As a service to our readers, we provide transcripts with our podcasts. We try to ensure that these transcripts do not include errors. However, due to a constraint of resources, we are not always able to proofread them as closely as we would like and hope that you will excuse any errors that slipped through.

Jeff Schechtman: Welcome to another podcast on WhoWhatWhy.org

Sergei Magnitsky, Alexander Litvinenko, Boris Nemtsov, all opponents of Putin and all dead. Churchill once called Russia a riddle, wrapped in a mystery, inside an enigma. Today, there is nothing mysterious about all three of these deaths. All were critics of, or in the way of Putin, and all were murdered in brutal and very public ways. Few understand today’s Russia better than my guest Bill Browder. Sergei Magnitsky was his lawyer before Browder was forced to leave Russia. In the early days after the fall of the Berlin Wall, Browder would make fortunes while becoming one of the largest international investors in the new Russia. As it privatized and as the oligarchs emerged, things changed. When Putin went from being in opposition to the oligarchs, to being their partner, the entire underpinnings of the Russian economy would go through a tectonic shift. Bill Browder recently wrote about his experiences inside Russia in his book, Red Notice: A True Story of High Finance, Murder, and One Man’s Fight for Justice. It is my pleasure to welcome Bill Browder to talk about recent events in Russia, and about his own history and experience. Bill, thanks much for being with us.

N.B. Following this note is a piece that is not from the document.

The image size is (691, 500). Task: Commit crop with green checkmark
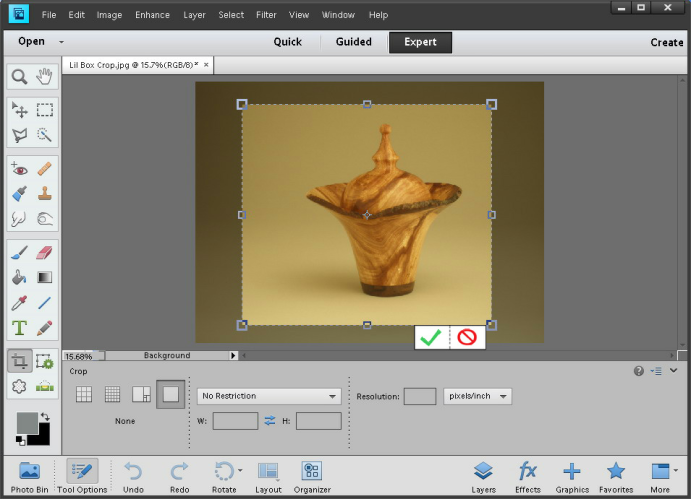click(431, 338)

Bill Browder: Thanks for having me.

Jeff: Great to have you here. When you first got out of business school at Stanford, first went to Eastern Europe and later to Russia, did you have any sense of how brutal the whole experience could be?

Bill: Back in those days, and this was now back almost 20 years ago, it was different, it was brutal, but it was brutal in a different type of way. At the end of the Soviet Union, what was left was sort of a vacuum and what filled the vacuum was chaos. And so you ended up having about 22 oligarchs took over the country in terms of getting 40% of the assets of the state. You had gangsters running around. You had hyperinflation. You had all sorts of crazy stuff, but it was what I called disorganized crime. And then what happened later was that Putin showed up and he first made a promise that he was going to sort of bring some order to the country, but his real intention was not to bring order to the country, but just to become the biggest oligarch himself and squeeze out everybody else. And what happened after that was that it became highly organized crime, and the Mafia boss was Vladimir Putin. And the way he would commit his crimes was by using the people that were supposed to be protecting you from crimes, the police, all the law enforcement agencies, and intelligence agencies were there to help maximize theft and profit. And then you ended up with really terrible things happening, including as you mentioned, the murder of my lawyer Sergei Magnitsky, who was killed for uncovering the government corruption scheme.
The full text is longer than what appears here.